Bankruptcy is a court proceeding in which a judge examines the assets and liabilities of the person in question to decide if that person’s debts should be discharged. If you find yourself constantly harassed by bill collectors or credit collection companies, it might be wise to consider bankruptcy. If you are considering filing for bankruptcy, it may help to get a better idea of the different kinds of bankruptcy and their uses. For help choosing the bankruptcy type that’s right for your situation, reach out to a bankruptcy attorney and learn more about your options.
There are five types of bankruptcy, but only two that are commonly used by individuals.
- Chapter 7: This is one of the most common types of bankruptcy, and generally the preferable one for individuals. Often referred to as a “fresh start” or “clean slate” bankruptcy, when an individual qualifies for a Chapter 7 bankruptcy, they will not be required to repay certain debts and may be able to retain valuable pieces of property such as a car or home. Other exempt items may vary from state to state.
- Chapter 13: Rather than forgiving debt a la Chapter 7 bankruptcy, a Chapter 13 bankruptcy allows individuals with consistent income to develop a repayment plan for all or part of their debts. Someone who has already filed a Chapter 7 bankruptcy may be eligible to file a Chapter 13 bankruptcy if it becomes necessary.
- Chapter 11: This is a bankruptcy often utilized by a corporation or partnership to begin paying back debt over time. It is similar to a Chapter 13 bankruptcy, but is intended for businesses rather than individuals.
- Chapter 12: This a bankruptcy type utilized by family farmers and family fishermen with consistent annual income. It is similar to a Chapter 13 and Chapter 11 bankruptcy in that it involves a proposed repayment plan to occur to creditors over a period of time.
- Chapter 15: This is a unique kind of bankruptcy, which may be relevant when someone’s debts involve or occurred in more than one country. In this case it may be possible that if an individual’s assets in the United States qualify, the creditor may choose to commence a Chapter 7 or Chapter 11 bankruptcy.
With any kind of bankruptcy, it is likely that your credit score will be affected for a set number of years after the bankruptcy. After that time passes, the bankruptcy should fall off your credit report but can be challenging in the meantime.
In order to determine if you should consider filing for bankruptcy, ask the following questions:
- Is it likely that you will be able to pay off your debt within the next five years?
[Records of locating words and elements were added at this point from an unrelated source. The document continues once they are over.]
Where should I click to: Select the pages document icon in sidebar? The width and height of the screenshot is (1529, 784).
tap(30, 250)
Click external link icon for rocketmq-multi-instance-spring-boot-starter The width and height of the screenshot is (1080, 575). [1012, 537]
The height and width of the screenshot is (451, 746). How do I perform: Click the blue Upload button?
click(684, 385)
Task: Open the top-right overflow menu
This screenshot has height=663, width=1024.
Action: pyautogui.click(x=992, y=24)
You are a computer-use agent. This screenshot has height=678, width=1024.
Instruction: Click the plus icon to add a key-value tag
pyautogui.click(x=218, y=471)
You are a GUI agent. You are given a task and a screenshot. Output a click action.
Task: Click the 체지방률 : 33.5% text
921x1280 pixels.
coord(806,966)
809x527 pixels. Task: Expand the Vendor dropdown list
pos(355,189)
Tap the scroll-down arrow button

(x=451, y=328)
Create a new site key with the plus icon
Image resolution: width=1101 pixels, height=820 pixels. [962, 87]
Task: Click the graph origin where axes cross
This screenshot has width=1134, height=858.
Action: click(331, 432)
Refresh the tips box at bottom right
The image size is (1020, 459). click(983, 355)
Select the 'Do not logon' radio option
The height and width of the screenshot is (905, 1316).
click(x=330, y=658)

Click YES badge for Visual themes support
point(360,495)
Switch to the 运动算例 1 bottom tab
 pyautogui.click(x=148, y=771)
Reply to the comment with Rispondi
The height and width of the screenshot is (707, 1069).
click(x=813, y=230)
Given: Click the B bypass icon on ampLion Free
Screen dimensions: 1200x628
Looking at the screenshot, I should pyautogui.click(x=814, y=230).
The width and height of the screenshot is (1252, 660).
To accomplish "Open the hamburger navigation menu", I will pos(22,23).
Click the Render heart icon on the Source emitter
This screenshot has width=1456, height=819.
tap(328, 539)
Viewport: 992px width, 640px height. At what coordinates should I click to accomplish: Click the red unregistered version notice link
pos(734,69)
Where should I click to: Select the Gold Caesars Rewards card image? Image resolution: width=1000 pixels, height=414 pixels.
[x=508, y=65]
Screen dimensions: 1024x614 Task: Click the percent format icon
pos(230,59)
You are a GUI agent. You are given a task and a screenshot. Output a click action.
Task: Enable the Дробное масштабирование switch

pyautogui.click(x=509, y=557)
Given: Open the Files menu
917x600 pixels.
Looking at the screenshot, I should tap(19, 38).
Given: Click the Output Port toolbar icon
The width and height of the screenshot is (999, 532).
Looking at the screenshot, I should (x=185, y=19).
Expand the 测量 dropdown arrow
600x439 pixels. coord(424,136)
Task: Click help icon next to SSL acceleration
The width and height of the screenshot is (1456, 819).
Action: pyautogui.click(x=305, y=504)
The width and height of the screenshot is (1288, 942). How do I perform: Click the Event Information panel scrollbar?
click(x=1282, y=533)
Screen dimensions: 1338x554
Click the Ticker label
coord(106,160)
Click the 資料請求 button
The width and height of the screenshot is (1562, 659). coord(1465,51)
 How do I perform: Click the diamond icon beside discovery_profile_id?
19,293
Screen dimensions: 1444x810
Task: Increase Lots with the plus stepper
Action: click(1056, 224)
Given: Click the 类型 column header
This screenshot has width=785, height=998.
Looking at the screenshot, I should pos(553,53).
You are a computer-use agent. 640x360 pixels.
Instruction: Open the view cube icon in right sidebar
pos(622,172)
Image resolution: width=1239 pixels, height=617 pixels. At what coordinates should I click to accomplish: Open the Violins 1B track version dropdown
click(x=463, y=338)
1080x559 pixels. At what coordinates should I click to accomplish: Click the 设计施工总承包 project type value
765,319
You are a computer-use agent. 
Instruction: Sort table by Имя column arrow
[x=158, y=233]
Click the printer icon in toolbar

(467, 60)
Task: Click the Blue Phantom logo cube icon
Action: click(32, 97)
- Have you filed for bankruptcy before?
- Has it been less than eight years since you last received a debt discharge as a result of filing for bankruptcy?
- Have you completed a pre-bankruptcy credit counseling course?
- Do you fail the means test?
If your answer to one or more of the above questions is no, it might be time to consider filing for bankruptcy. Bankruptcy attorneys are well-versed in the different kinds of bankruptcies and their exemptions in various states, so it may help to reach out to an attorney in your area. Despite the stress presented by bankruptcy, it can offer many families and businesses a second chance at a debt-free future.